SRCAP – Floating-Harbor syndrome

Floating-Harbor syndrome (FHS) is a rare autosomal dominant neurodevelopmental disorder characterized by proportionate short stature, delayed bone maturation, expressive and receptive speech impairment, and a distinctive triangular facial gestalt. FHS is caused by heterozygous truncating mutations in the SRCAP gene, which encodes the SNF2-related CREBBP activator protein, a chromatin remodeler that interfaces with histone acetyltransferase complexes. Genetic sequencing studies across multiple cohorts have consistently identified de novo truncating variants clustered in exons 33 and 34 of SRCAP, defining a mutational hotspot responsible for FHS pathogenesis.

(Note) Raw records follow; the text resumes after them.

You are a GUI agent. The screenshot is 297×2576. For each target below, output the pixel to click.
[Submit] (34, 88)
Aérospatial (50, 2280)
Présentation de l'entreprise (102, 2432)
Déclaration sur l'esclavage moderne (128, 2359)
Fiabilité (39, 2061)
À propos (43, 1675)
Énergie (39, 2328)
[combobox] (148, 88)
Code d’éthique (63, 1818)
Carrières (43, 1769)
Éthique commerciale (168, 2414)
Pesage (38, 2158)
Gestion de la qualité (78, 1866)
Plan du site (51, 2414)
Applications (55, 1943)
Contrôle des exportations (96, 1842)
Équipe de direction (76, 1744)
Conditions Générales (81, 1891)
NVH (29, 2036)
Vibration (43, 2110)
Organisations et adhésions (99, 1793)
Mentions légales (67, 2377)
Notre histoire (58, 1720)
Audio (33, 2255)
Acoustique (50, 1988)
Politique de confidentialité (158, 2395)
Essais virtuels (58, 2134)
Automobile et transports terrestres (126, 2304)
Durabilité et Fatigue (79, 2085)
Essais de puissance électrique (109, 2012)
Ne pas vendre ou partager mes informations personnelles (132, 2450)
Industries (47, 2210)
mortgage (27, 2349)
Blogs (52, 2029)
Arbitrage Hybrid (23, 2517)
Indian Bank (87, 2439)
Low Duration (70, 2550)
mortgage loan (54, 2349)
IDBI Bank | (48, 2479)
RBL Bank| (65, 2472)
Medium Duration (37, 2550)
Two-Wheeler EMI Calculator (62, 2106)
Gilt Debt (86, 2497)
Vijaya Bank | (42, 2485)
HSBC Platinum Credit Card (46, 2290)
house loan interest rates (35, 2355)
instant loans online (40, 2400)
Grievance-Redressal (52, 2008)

Inheritance is autosomal dominant, with most pathogenic alleles arising de novo; parental transmission has been documented in at least two families, confirming vertical segregation of heterozygous truncating mutations. In the initial exome-based cohort, 13 unrelated probands harbored heterozygous truncating SRCAP variants ([PMID:22265015]). Subsequent reports and case series have expanded this to over 100 molecularly confirmed cases worldwide ([PMID:35664296]).

Pathogenic variants are overwhelmingly loss-of-function alleles—nonsense and frameshift mutations—that truncate the C-terminal AT-hook motifs while preserving ATPase and CREBBP-binding domains. Two recurrent hotspots, c.7303C>T (p.Arg2435Ter) and c.7330C>T (p.Arg2444Ter), account for a large fraction of cases and have been observed across diverse ethnicities. One representative variant is c.7303C>T (p.Arg2435Ter), a de novo nonsense change validated by Sanger sequencing in multiple studies.

Functional assays support a dominant-negative mechanism: FHS-associated truncations disrupt SRCAP nuclear localization, perturb incorporation of the histone variant H2A.Z at AT-rich enhancers, and alter neural crest gene programs in human iPSC-derived models and Xenopus embryos, recapitulating key craniofacial defects of FHS ([PMID:31491386]). Patient-derived iPSC lines carrying heterozygous exon 34 truncations exhibit abnormal pluripotency marker expression and impaired differentiation, reinforcing the pathogenic role of C-terminal loss.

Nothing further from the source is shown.